Sculpting new shapes
New Anglo American CEO Mark Cutifani says its new strategy will capitalise on future shortages of food, water, energy and the commodities needed for infrastructure development. Charlotte Mathews assesses the challenges faced by the miner.
Big mining companies are groping for their hangover remedies after the long commodities supercycle party. Anglo American had less fun than the rest but still got the hangover. Between 2001 and 2008 BHP Billiton’s share price on the JSE rose almost 10 times — to R300. Anglo American’s rose fivefold to R550. Now Billiton’s share price is R303 and Anglo’s is R255.
The supercycle was a theory put forward in 2004 by Chip Goodyear, then CEO of Billiton. He argued that as China and India played catch-up with the rest of the world in infrastructural development, demand for commodities would stay “stronger for longer” for at least a decade or more.
In fact the supercycle lasted only another two years.
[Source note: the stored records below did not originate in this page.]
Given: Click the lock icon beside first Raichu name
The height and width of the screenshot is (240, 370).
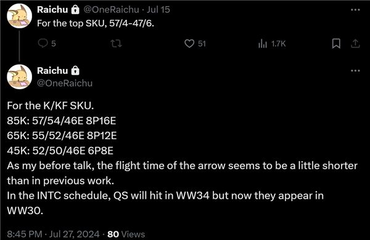Looking at the screenshot, I should [75, 10].
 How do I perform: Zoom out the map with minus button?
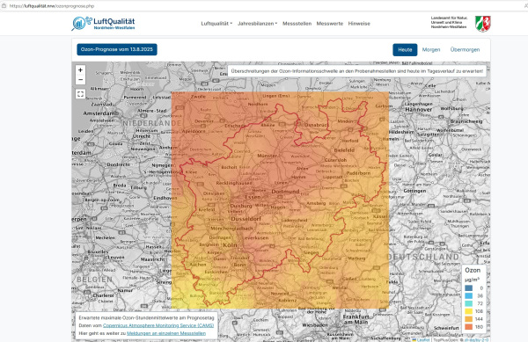click(x=80, y=80)
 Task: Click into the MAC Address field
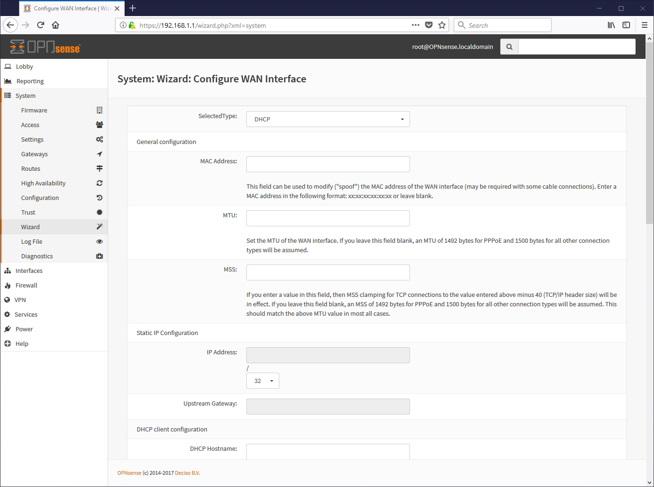tap(328, 165)
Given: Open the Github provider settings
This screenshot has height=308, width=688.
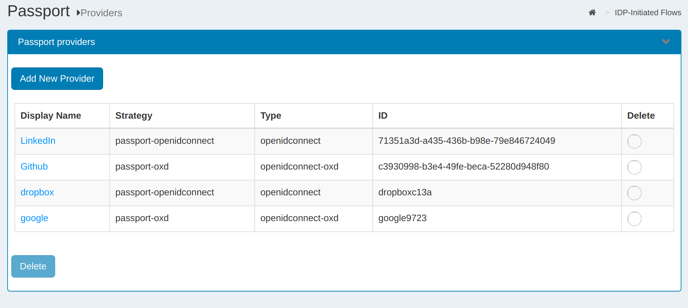Looking at the screenshot, I should (x=34, y=167).
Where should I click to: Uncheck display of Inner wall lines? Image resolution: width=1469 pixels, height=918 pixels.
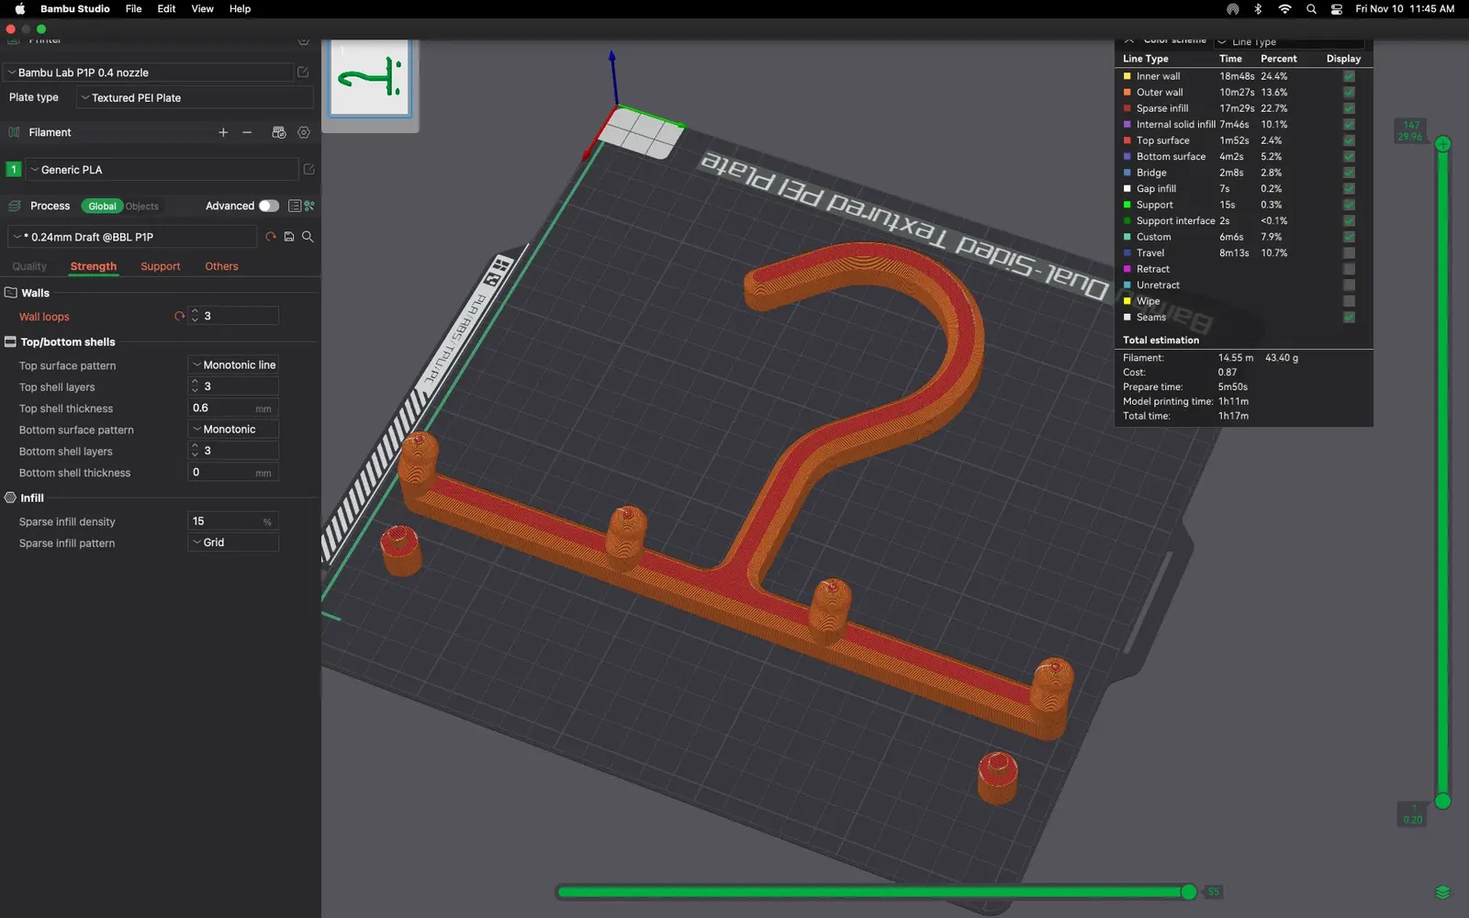(x=1349, y=76)
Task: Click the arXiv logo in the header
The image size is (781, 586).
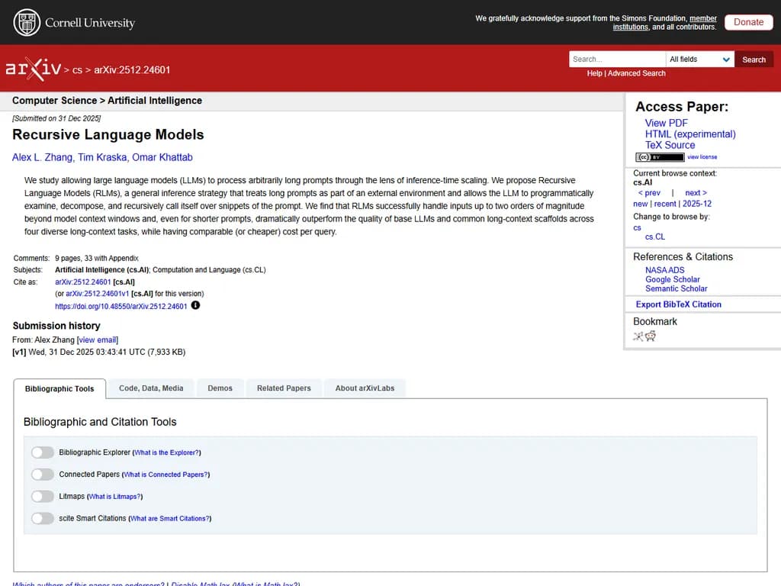Action: (x=34, y=69)
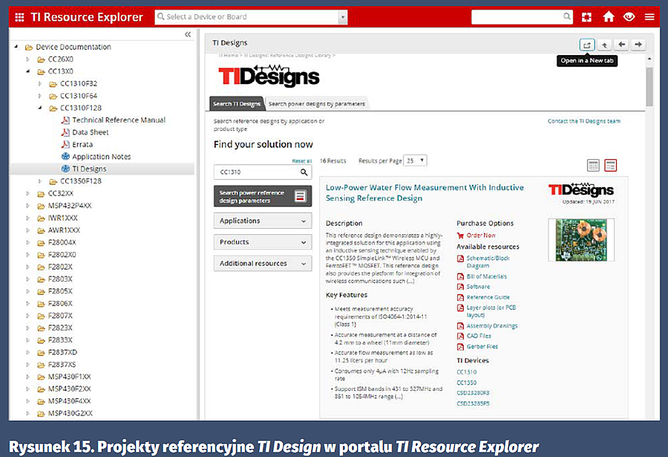Click the Order Now link

coord(481,236)
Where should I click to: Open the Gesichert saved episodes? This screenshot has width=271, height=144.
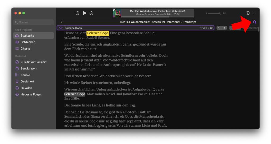click(x=27, y=81)
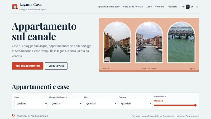Screen dimensions: 211x119
Task: Open the Richiesta navigation link
Action: coord(172,7)
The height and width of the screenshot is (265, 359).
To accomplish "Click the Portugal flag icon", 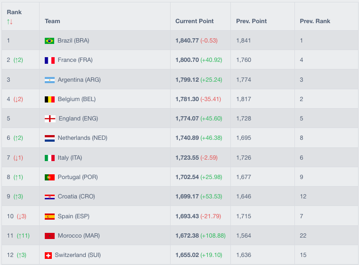I will (49, 177).
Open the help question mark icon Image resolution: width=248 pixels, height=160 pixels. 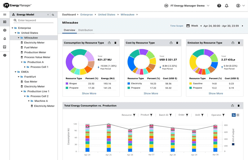219,6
A 10-year graph of “Dr Copper”, a proxy for demand for industrial metals, shows prices flattened from mid-2006 and, apart from the dip after September 2008, have tracked sideways ever since. To some analysts, this represents only a “mid cycle correction”.
Price uncertainty has forced serious introspection among the big five resources groups that had geared up for a supercycle. Big new projects are out of fashion. In favour are smaller projects that deliver returns more quickly. Cost-cutting is a byword in every mining company. And the knife has fallen on top management at BHP Billiton, Rio Tinto, Vale, Anglo American and Xstrata. Past CEOs were blamed for expansionary policies even though expansion was what excited shareholders in the mid- 2000s.
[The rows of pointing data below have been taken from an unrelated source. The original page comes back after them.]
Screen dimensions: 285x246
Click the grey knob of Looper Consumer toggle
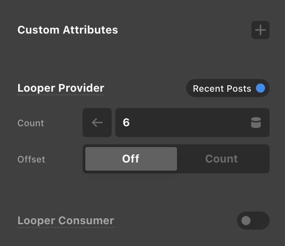pyautogui.click(x=246, y=221)
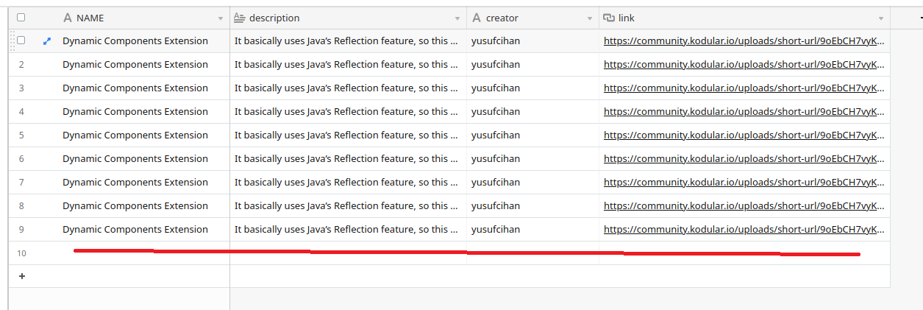
Task: Click the text field icon beside NAME
Action: [x=68, y=18]
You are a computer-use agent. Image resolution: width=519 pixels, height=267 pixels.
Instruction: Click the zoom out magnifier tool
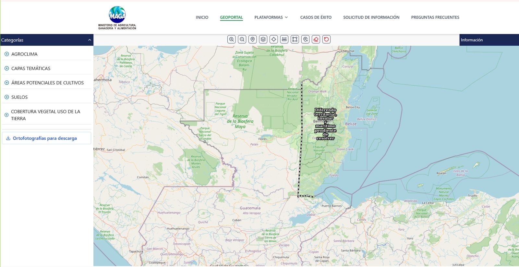point(242,40)
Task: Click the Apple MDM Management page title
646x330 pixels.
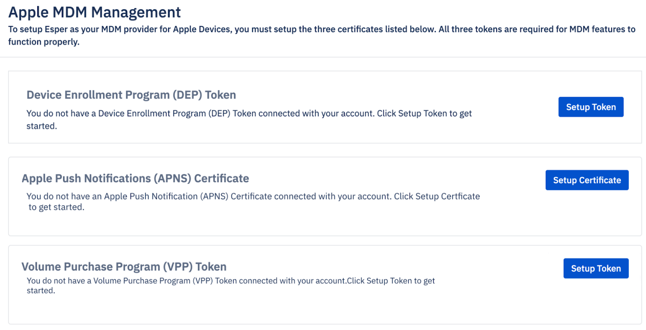Action: point(95,12)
In the past 10 years Anglo American has had three chief executives. Under Tony Trahar, the group unbundled or disposed of several local businesses that it had accumulated during the decades of exchange control restrictions and sanctions. But Anglo was disposing of assets while other resources companies were building up base metals capacity to serve growing infrastructure demand.
Trahar’s successor, Cynthia Carroll, had to try to reshape Anglo American to benefit from the boom, when prices of acquisitions were higher and good projects harder to find. Under Carroll, the group increased its stakes in Anglo Platinum, Kumba Iron Ore and De Beers, and bought the problematic Minas-Rio iron ore project in Brazil (see box).
Mark Cutifani, who succeeded Carroll this year, is having to adapt to another changed operating environment. His first action on taking over in April was to review all 95 operations and projects. But he is not signalling another round of disposals.
“Preliminary feedback indicates that we do not require wholesale changes to our portfolio. But we do need to become much more disciplined, more effective and more efficient, to drive a step change in delivery to extract greater value and returns for our shareholders,” he said at the end of July, when discussing Anglo American’s interim results and portfolio review with media and analysts.